Modern Day Stargazing
The above photograph was taken with my second tripod and camera as I was doing a series of time lapses of the night sky. We had panoramic views of this astral display on our trip to Morocco when we entered the the very northern edge of the Sahara.
We left from the ancient Ksar of Ait-Ben-Haddou where we were staying at Kasbah Tebi. Our hosts took us deep into the desert to the start of the sand dunes
I have always been fascinated with capturing the milky way, past attempts were mostly knowing I was in a place with low light pollution, heading out at night and seeing what I can get.
People had always asked me why I don't use an App on my phone to map the stars, I always thought that took the fun out of it, just going out knowing where to go and getting the shot. Personally I liked having to search for it, either I could see it with my naked eye, that clear brighter band of stars in the sky, or the camera would pick it up and I would move accordingly, closing in on the hunt.
What I didn't realise, until living in Flagstaff, a dark sky city, is that the milky way has seasons.
This means that for some parts of the year, the milky way's brightest areas are in the sky during the day time, which explained why I would sometimes go out to the darkest place I could and see nothing!
This is when I decided give turning to an app a shot, because not only does it illustrate the sky clearly in real time, Sky Guide, the one I use, allows you to change your location and time, meaning I can actually plan ahead. I can find the location of where I will be visiting and see if the milky way will be over the horizon at night and if so, at what time.

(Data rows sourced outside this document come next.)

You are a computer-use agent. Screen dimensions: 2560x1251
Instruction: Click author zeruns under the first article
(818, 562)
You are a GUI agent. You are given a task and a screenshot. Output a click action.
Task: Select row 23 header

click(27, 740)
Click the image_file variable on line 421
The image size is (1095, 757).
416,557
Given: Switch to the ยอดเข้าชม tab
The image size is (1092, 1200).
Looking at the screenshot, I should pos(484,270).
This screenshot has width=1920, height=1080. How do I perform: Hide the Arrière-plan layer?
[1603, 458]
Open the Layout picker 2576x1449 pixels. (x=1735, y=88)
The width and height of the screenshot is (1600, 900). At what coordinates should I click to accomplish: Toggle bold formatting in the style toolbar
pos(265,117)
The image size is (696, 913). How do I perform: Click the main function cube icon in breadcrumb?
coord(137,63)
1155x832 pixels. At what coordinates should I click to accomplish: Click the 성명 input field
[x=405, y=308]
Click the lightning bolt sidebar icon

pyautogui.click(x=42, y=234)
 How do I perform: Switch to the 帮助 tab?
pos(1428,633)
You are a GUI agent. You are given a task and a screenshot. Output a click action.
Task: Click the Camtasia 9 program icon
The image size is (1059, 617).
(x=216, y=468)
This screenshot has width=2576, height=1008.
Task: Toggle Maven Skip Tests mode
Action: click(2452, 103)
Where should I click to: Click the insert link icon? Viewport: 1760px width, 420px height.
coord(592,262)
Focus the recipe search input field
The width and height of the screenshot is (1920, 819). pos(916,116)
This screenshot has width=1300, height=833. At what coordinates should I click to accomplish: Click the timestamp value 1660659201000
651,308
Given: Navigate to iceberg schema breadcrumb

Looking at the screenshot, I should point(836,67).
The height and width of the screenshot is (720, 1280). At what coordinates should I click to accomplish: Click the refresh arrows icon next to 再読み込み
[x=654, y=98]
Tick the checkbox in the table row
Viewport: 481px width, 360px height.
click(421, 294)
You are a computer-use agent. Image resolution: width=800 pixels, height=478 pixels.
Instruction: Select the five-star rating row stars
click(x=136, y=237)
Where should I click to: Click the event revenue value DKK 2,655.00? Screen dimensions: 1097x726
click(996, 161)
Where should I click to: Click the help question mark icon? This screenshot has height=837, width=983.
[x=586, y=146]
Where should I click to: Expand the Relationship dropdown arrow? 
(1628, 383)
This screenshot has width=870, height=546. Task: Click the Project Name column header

This now means that when travelling somewhere with low light pollution, I can do my research and know if and when the milky way will be up and if anything will be obscuring it like a bright moon at the same time, or if its too late in the night and the sky is already starting to brighten up.
Because of this not only has my photography benefitted with my excursions producing successful shots more often, but it also allowed me to set alarms for ridiculous times of night to see the most amazing display, often just by myself, alone with the stars.